While historically it has been difficult for boutique practices to achieve scale and profitability, Adviser Ratings recognised the role of technology in helping firms increase their margins.

Interestingly, less than half (48 per cent) of solo adviser practices were pursuing client growth strategies in 2023, while 30 per cent were reactively growing.

“Without the benefit of scale, almost one in 20 solo practices is either reducing its client load or trying to find new ways to hold onto its current mix of clients,” the report said.

Advisers yearn to stay

Adviser Ratings also discovered the number of advisers committed to remaining in the profession has risen.

Just 15 per cent of advisers said they may exit the industry over the next few years, which was down from 26 per cent in the 2020 report. Meanwhile, only 7 per cent of advisers were certain about their plans to leave, which equals approximately 1,000 advisers.

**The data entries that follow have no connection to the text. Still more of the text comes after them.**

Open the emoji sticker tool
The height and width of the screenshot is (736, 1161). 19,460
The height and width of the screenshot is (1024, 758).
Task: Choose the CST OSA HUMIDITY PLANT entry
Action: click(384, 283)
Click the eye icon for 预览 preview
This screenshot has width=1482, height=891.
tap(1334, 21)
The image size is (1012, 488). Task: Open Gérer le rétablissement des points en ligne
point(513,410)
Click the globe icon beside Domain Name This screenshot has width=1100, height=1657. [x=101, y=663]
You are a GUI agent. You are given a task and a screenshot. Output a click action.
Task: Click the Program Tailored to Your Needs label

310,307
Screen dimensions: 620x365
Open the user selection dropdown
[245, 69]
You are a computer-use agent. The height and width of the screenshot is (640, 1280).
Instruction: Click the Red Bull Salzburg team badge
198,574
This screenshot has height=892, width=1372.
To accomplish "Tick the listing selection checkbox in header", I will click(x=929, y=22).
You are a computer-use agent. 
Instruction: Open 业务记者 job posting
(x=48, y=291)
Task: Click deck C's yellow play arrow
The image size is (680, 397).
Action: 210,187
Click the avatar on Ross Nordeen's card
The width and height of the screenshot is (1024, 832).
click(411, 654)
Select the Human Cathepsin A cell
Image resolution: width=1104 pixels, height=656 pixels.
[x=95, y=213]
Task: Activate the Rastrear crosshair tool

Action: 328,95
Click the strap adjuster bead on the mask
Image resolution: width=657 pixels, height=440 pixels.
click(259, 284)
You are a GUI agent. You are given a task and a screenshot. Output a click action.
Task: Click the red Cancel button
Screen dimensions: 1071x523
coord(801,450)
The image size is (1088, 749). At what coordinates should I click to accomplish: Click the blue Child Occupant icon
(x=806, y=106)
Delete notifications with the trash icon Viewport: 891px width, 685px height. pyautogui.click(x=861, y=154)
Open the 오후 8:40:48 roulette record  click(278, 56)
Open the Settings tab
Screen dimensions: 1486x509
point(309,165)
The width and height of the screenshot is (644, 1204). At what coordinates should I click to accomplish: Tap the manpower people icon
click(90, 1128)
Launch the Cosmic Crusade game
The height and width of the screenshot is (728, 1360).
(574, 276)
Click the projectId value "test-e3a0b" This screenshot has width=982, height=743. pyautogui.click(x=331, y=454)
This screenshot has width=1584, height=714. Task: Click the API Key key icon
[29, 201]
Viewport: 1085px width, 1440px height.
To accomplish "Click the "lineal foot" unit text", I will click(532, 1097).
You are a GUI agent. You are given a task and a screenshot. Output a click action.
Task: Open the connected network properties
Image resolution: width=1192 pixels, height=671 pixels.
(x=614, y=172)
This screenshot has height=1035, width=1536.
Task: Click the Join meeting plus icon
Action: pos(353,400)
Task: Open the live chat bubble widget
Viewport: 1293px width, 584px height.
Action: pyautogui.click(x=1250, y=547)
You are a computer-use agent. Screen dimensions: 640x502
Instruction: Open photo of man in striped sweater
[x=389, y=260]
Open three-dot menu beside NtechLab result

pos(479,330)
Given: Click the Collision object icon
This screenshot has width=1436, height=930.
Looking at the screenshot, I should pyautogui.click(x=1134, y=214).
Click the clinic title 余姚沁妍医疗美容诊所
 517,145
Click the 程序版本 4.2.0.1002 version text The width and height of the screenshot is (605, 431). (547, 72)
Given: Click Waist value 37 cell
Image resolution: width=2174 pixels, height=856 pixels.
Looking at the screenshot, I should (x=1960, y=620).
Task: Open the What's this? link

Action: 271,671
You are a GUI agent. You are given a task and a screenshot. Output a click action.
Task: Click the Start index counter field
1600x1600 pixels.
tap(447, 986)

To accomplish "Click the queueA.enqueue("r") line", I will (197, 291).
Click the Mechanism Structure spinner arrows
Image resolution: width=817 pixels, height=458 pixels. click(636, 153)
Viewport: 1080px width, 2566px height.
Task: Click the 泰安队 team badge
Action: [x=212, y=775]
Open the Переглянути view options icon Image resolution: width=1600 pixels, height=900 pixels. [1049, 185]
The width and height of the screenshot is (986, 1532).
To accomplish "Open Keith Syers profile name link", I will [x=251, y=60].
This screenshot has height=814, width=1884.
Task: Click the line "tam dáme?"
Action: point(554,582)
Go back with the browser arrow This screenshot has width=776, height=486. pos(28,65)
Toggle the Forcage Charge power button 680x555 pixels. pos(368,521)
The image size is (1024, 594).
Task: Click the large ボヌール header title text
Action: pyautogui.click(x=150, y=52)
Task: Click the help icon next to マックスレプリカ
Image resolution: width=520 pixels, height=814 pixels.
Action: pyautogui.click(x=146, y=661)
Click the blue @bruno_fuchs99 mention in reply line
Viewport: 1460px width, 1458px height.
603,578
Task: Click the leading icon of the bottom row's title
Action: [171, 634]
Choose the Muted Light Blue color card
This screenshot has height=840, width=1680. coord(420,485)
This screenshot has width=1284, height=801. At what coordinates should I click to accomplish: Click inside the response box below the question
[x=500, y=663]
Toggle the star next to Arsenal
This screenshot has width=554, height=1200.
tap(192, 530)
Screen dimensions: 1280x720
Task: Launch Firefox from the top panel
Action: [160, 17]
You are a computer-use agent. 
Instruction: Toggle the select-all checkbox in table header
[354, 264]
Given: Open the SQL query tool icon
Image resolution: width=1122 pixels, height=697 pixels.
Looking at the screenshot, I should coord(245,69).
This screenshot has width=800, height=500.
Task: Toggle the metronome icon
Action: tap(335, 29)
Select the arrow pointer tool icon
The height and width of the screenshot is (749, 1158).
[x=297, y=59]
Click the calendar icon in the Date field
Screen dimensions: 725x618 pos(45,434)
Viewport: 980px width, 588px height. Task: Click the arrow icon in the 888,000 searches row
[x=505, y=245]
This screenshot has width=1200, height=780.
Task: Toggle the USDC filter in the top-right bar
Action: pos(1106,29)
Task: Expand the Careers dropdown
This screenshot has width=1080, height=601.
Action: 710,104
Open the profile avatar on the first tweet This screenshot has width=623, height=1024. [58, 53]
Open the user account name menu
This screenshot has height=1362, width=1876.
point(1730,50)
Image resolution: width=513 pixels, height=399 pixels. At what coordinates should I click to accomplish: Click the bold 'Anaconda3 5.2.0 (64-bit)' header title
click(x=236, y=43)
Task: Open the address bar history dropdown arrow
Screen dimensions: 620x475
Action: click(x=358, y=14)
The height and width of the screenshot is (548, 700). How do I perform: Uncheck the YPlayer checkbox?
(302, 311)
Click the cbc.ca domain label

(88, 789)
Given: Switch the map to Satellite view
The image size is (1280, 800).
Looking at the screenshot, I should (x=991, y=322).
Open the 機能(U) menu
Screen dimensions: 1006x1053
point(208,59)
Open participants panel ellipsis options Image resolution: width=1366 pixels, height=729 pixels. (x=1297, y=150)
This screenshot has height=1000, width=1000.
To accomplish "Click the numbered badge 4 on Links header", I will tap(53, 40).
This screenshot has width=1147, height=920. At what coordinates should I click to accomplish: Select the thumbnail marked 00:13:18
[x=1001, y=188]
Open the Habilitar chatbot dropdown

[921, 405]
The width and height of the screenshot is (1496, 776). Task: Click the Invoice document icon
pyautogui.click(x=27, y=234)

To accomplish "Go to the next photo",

As a result, those who are dedicated to staying in the industry are investing in the growth and longevity of their firms, the research found.

“We’ve seen a leap in the volume of practices aggressively pursuing new business to achieve this. Post-QAR, advisers are now doggedly focused on attracting new clients,” it said.

Among larger firms, 86 per cent are purposely expanding their client base, especially as advisers look to target a specific type of client.

“For example, we’ve seen practices refine their value propositions and specialisation, with some focused on pursuing certain professions, age ranges and wealth brackets,” the report said.

“The sweet spot for achieving rapid growth is at five-plus advisers per practice, where scale and process efficiencies allow practices to manage a higher client load more easily. These practices have already put changes in place to enable them to grow their profitability and revenue. Often, it’s a mix of outsourcing, an excellent tech stack and, more recently, using AI.”